(Exercise materials Opens)

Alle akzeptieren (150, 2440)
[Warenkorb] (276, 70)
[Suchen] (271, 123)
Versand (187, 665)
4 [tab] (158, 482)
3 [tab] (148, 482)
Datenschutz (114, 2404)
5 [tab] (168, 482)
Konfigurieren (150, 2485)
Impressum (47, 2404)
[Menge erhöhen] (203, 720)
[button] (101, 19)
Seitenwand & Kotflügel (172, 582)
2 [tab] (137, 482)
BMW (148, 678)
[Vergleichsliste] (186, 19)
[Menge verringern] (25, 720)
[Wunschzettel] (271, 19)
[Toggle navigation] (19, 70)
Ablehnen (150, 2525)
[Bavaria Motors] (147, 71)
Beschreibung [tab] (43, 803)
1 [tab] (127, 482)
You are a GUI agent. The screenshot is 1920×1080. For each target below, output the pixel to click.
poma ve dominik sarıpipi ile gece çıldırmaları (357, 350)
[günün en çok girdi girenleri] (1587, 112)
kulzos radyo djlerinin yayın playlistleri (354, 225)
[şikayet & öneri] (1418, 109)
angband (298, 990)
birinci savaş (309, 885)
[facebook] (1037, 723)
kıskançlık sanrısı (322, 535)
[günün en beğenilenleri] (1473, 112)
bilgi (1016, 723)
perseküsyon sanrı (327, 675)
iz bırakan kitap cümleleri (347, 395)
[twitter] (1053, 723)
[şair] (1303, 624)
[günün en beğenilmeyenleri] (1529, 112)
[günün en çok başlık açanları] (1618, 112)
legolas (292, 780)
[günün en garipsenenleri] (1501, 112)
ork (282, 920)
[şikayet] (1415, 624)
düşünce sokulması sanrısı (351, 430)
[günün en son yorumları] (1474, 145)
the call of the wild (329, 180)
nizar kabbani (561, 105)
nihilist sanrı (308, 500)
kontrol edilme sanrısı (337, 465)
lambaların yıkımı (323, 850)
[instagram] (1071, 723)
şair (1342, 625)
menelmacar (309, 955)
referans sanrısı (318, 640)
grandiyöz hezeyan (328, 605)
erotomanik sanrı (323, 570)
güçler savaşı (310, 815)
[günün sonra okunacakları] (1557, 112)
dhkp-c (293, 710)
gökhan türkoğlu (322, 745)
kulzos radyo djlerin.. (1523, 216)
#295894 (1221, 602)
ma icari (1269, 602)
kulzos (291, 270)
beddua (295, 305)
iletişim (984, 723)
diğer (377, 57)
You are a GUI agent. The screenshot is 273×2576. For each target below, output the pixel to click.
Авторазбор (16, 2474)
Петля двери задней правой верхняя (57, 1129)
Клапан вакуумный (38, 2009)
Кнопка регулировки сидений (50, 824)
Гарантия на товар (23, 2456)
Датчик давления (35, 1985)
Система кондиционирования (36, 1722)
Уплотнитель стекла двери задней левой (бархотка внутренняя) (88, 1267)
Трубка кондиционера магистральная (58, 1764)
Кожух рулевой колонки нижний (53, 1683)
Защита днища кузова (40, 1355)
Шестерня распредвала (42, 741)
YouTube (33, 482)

(Exercise materials Closes)

_Exercise instructions_: Using the listing above, pull out all lines that hold the word "output".

_Result_:
You are a GUI agent. The screenshot is 1920×1080. For each target below, output the pixel to click.
You are a GUI agent. The screenshot is 273×2576. For each target below, output the pixel to click.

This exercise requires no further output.